Visitors will gain new insights into the poet’s personal and family roots with the opening on September 30th of the Seamus Heaney HomePlace, a spanking new arts and literary centre in still-sleepy Bellaghy. Mementoes of his early life will form an interactive display along with reminiscences from local friends, and film of the writer in local settings. Over the next year it will host cultural performances with the ambitious goal of fusing the local and international dimensions of the poet’s world. The launch was due to include a concert by nine traditional musicians from across the globe and, a few days later, a dawn reading in nearby Church Island, a numinous ancient site dear to the writer’s heart, of a Heaney poem dealing with ancient Mycenae and hinting at the 1994 Northern Irish ceasefire.

With his gentle humour, Heaney might have found that event slightly pretentious. But its staging reflects his keen sense of the multilayered riddles that can be contained in pieces of ground which have bound people together, and also divided them, over different eras. As the discerning visitor to HomePlace may sense, the poet emerged from a slow but conflict-ridden world: a place where Catholic and Protestant farmers could deal amicably over cattle or ploughing without ever forgetting that they were, ultimately, on opposite sides of an intercommunal divide which had drawn blood and might draw more.

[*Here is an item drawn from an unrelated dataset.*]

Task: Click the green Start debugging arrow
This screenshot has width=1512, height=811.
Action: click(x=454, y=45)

Heaney knew which side of that divide he came from: it was the Catholic, Irish-nationalist community, and he politely objected whenever he was carelessly described as British. But it was precisely that sense of security which steered him away from name-calling Anglophobia or from joining the militant end of Irish Republicanism. He had a keen sense of the pain of the Northern Irish conflict, including the sectarian murder of a young cousin, but showed no desire to become a foot-soldier.

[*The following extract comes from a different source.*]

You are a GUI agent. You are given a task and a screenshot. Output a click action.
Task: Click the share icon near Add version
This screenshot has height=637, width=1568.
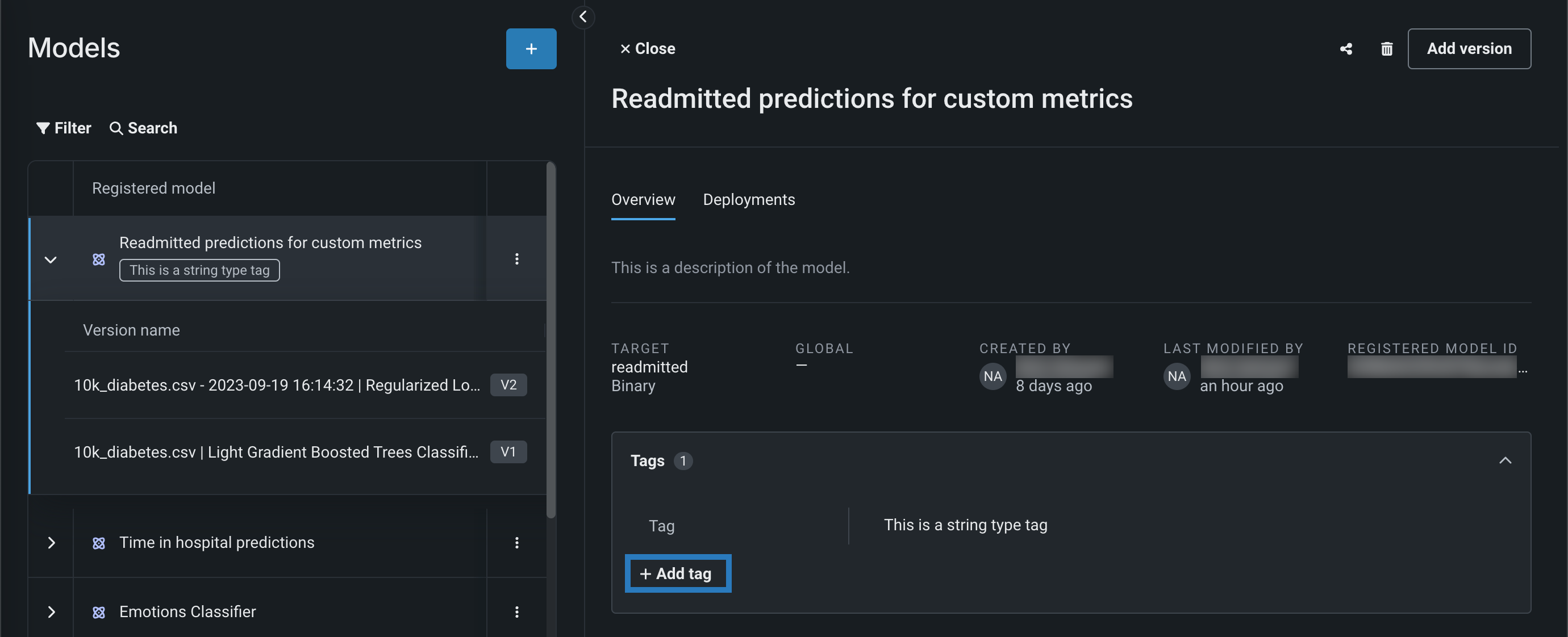[1346, 49]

Perhaps abhorrence of bloodshed was one reason why the poet, who famously declared that he dug with his pen, felt moved to delve so very deep into the past, of his own country and others. He was seeking ways to transcend the feuds of the present, or at least to put them in better perspective. He had a particular affinity with Greece, another country where the landscape contains both traces of ancient mysteries and the detritus of sordid modern arguments. And in a line quoted at the time of the ceasefire, he never abandoned his belief in the advent of a day when, against all expectations, conflict would be overcome so that “hope and history rhyme”.